The findings of the present study complement and extend the existing validity evidence for the Zulliger test, particularly regarding its psychometric robustness. While Grazziotin et al. (2023) demonstrated reasonable to excellent temporal stability for most Zulliger-CS variables, even across long intervals between administrations, our study addressed a complementary aspect of validity by examining the impact of standardizing the number of responses on the occurrence of form distortion (FQ-). Our results specifically indicate that requesting three to five responses per card, as proposed in the R-Optimized administration, does not significantly increase distorted form responses. Thus, while Grazziotin et al. (2023) reinforce the test’s reliability over time, our findings suggest that standardizing administration procedures maintains the integrity of clinical indicators, thereby strengthening the Zulliger’s applicability in evidence-based psychological assessments.
These outcomes align with the work of Seitl et al. (2018), who found that the R-Optimized instruction effectively standardizes the number of responses compared to traditional and Comprehensive System instructions. This standardization reduces variability across protocols and prevents the number of responses from confounding test results. Our study consistently showed that requiring three to five responses per card does not lead to an artificial increase in distorted form responses, indicating that the R-Optimized administration is not only methodologically sound, but also clinically safe.
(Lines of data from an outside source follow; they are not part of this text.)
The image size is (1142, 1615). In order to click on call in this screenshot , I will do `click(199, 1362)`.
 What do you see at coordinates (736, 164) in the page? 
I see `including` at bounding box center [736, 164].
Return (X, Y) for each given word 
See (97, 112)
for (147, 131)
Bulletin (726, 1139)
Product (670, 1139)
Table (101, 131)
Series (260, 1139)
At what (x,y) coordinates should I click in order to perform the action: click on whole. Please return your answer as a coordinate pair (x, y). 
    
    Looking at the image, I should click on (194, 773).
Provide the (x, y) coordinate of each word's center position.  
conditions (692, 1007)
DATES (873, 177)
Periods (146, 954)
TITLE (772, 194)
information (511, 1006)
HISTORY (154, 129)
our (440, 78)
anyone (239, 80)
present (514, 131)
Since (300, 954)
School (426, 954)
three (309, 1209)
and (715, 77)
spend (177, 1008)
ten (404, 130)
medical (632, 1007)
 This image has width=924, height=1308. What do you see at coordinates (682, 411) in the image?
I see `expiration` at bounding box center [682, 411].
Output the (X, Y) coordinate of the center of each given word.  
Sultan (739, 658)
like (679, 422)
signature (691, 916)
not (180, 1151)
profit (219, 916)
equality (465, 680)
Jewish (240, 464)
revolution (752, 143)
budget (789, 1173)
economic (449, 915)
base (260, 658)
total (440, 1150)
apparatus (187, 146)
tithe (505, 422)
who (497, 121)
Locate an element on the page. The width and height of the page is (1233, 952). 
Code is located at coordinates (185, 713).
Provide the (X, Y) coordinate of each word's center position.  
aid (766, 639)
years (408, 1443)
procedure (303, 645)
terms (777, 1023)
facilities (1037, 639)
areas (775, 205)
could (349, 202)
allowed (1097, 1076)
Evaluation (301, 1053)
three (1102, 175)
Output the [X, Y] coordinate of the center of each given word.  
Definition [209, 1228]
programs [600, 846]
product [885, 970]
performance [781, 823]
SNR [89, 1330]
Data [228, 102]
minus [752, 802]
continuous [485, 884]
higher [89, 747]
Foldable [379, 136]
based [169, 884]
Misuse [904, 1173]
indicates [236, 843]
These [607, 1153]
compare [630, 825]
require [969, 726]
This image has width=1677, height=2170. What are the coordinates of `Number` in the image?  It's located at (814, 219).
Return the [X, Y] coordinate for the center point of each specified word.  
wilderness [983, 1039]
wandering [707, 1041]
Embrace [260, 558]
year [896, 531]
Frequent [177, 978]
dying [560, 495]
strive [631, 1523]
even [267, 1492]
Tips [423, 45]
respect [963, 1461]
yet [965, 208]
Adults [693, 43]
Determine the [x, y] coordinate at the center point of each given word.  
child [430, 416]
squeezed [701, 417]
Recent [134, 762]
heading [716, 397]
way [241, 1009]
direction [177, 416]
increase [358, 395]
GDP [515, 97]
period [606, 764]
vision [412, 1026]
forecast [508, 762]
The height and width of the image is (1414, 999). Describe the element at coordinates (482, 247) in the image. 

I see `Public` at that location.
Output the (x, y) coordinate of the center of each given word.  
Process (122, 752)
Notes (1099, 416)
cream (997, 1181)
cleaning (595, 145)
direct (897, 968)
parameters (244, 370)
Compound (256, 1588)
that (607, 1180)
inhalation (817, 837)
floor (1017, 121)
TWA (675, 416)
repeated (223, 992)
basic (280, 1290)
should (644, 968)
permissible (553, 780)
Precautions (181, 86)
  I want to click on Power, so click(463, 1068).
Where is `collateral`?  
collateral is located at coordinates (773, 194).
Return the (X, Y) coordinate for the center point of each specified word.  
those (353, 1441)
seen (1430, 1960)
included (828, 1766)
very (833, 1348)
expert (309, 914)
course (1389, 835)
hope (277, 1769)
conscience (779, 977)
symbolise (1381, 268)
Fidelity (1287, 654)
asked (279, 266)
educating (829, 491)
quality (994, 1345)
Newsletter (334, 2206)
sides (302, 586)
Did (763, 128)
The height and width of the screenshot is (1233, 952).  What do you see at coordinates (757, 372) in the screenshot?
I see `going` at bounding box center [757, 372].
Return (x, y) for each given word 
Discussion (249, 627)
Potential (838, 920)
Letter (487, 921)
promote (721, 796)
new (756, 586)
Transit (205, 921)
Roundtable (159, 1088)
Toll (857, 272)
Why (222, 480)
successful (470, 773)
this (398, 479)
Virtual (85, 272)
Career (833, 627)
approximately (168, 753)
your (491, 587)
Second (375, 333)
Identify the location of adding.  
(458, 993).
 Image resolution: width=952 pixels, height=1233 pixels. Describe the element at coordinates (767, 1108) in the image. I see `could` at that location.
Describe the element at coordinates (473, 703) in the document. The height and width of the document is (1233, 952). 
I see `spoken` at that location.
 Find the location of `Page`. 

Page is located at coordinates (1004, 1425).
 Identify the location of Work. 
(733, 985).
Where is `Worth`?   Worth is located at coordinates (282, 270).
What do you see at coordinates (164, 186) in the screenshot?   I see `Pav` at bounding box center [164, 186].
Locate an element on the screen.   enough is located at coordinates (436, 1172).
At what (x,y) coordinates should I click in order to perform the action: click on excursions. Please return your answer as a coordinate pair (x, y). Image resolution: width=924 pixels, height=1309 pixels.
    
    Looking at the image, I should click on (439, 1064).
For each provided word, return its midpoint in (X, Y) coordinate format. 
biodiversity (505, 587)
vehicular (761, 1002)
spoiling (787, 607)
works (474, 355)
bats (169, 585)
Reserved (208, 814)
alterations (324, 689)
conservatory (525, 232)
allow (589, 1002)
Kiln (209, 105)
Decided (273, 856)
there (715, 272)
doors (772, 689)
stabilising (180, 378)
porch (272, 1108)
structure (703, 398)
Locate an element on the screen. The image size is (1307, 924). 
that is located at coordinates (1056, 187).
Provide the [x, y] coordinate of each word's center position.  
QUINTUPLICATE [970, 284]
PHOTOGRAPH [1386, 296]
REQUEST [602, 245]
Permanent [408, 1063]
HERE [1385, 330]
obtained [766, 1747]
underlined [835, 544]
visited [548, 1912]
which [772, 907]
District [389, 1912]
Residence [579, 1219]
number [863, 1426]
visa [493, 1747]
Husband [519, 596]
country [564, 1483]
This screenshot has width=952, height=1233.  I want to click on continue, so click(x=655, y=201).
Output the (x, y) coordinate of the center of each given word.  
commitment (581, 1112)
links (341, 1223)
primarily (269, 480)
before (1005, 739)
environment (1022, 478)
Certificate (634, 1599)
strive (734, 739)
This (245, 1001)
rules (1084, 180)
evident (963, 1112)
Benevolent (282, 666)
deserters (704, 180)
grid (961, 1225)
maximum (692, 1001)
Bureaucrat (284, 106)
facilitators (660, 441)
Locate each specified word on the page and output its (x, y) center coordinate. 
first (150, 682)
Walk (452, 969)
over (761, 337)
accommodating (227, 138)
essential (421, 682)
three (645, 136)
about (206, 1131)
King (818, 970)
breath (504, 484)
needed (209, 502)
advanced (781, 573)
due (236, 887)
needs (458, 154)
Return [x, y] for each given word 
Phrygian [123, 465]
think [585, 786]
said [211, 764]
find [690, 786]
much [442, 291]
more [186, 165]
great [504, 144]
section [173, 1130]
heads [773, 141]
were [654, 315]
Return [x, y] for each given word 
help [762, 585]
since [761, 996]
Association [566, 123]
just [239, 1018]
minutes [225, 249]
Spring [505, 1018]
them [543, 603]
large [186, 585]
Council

Whereas Seitl et al. (2018) emphasized the procedural benefits of standardization, our findings contribute additional evidence by demonstrating that the R-Optimized method preserves the clinical validity of the test.
Furthermore, our results reinforce and expand upon the evidence presented by Gonçalves et al. (2021), who reported that the R-Optimized administration significantly improves the formal quality of responses in the Zulliger test. Their findings revealed greater consistency and organization in collected data when employing this methodology. By specifically analyzing the impact of R-optimization on Form Quality within the Zulliger-SC, our study confirms that standardizing and optimizing administration reduces distorted or inconsistent responses, enhancing the instrument’s reliability. Taken together, these aligned findings substantiate the incremental validity of the R-Optimized approach and highlight its potential to increase both rigor and precision in projective psychological assessment.
Finally, the R-Optimized procedure minimizes the risk of excessively short protocols which require re-administration by encouraging a moderate and standardized number of responses (three to five per card), thereby improving clinical efficiency. Importantly, no increase in perceptual distortion (FQ-) was observed, confirming that the procedure is non-pathologizing and preserves interpretive validity. This standardization is intended to promote greater consistency across protocols and to control for potential effects of response quantity on test results. Based on these findings and prior studies, the authors opted to retain the recommendation of a minimum and maximum number of responses per card in the Zulliger-SC. As a result, the next edition of the Zulliger-SC manual in Brazil will include updated normative tables based on a sample tested with R-Optimized instructions. Future studies with larger clinical and non-clinical samples should examine whether R-Optimization also benefits other variables (e.g., special codes).